As I write this, I am sitting on the edge of a stump for a seat. My hair has not been washed yet today. But it is hidden underneath my sweatshirt hood: partly to keep warm, but mostly for protection against the swarming mosquitoes waiting for a snack. It’s the same spot I sat in as a child, and later as a teenager on staff. And here I am now, a chaperone at the same summer camp. As a kid, every year would be spent in anticipation for that one week in the summertime when I would get up early for the Polar Bear Swim, drink hot cocoa to keep warm in the morning, hiking trails in search of the sunrise, making lanyards at the craft shack, mealtime hikes up and down from the water tower, and singing songs around the camp fire every night. And now it’s come full circle as my own kids learn the songs from my youth, twisted only slightly to fit in with the times.
There’s something about camp. You get there, and the dust overwhelms you. You get eaten alive by mosquitoes that will only leave you alone after you smell like a saturated pine cone, and biting flies that will eat you no matter what. If you have allergies (and I do), your face will feel like it will fall off by the third day. You hike up a hill to get somewhere. You hike up a hill to get back. You have to wait in line for a shower, and you’re not guaranteed hot water. The dining hall smells not so faintly of sour milk. The salad is served lunch and dinner, and looks slightly brown by the 7th day. And I think I’ll be fine if I don’t eat red jello until next year. We go to bed late and wake up way too early, and are completely sleep deprived by the end of camp. The pool is ice cold and crowded, and my feet are torn up from the rough bottom, not to mention the blisters from all that hiking….
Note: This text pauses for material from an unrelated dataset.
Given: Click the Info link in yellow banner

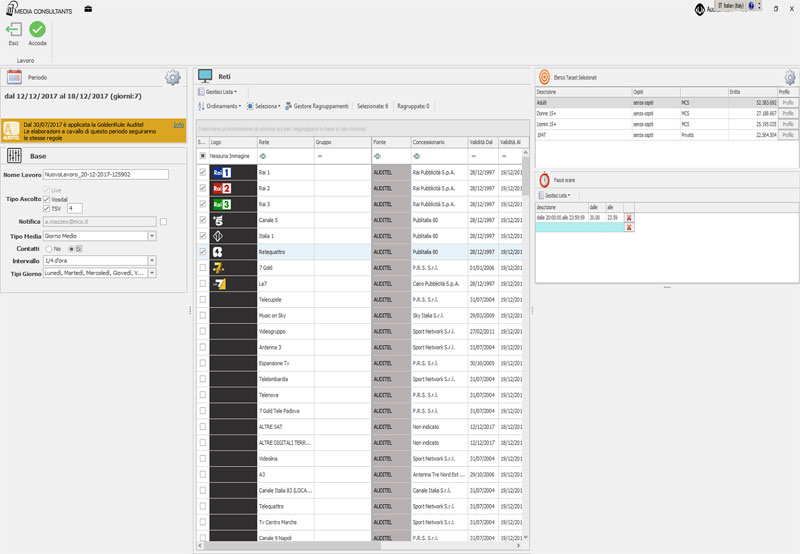Looking at the screenshot, I should pyautogui.click(x=178, y=124).
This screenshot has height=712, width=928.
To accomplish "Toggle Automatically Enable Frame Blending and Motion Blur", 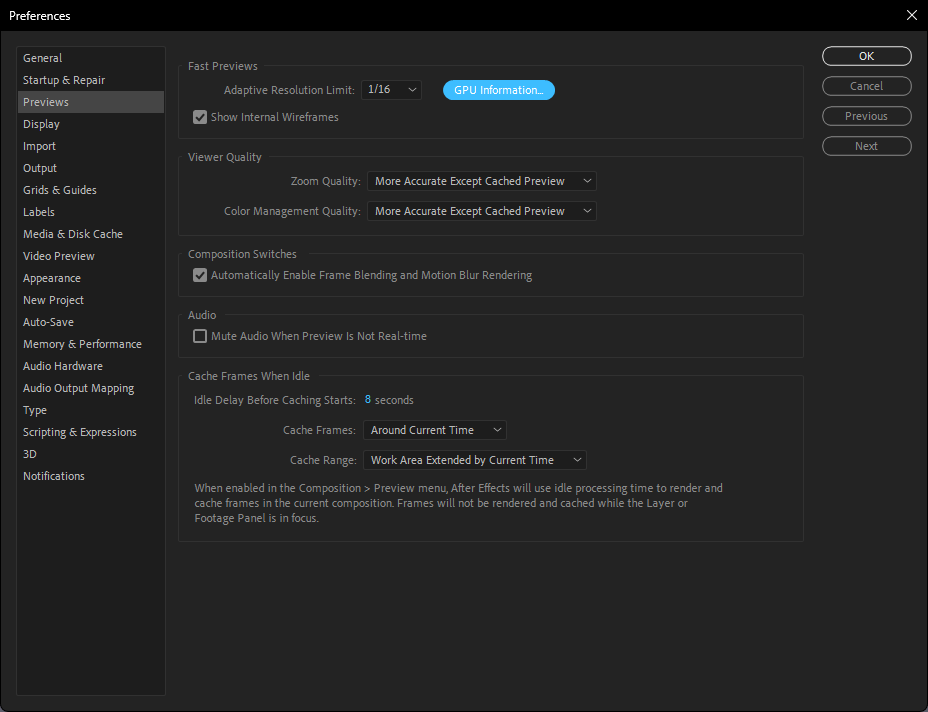I will click(200, 274).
And still, I come back every year.
This is my sixth consecutive year coming back as an adult chaperone. Why is it that I annually take one week’s vacation from work to get interrupted sleep and to brave the elements? It’s simple. There are the memories I have from my youth that come back full force with each visit. That girl sitting on the rock taking in the scenery before bounding off with her friends, or the one doing dives off the diving board over and over, or the one performing the skit with her tribe at campfire….they all could have been me. Each section of camp holds different memories that are now being enveloped by new memories. There are the night swims, the clean camp competition, the scare hike, the end of camp dance, the bean carnival, and the staffer auction. There are the friendships I made at camp, some of which I still have, and many that I miss but remember fondly. Being with a group of people for one week has the magical ability to form the best of friendships. I have been witnessing bonds of friendship among the kids all week, and still get to experience this myself with the other chaperones. There are several of us that come year after year, and new friends we make as more chaperones start coming for the first time.
But the biggest reason why I come back every year? The kids.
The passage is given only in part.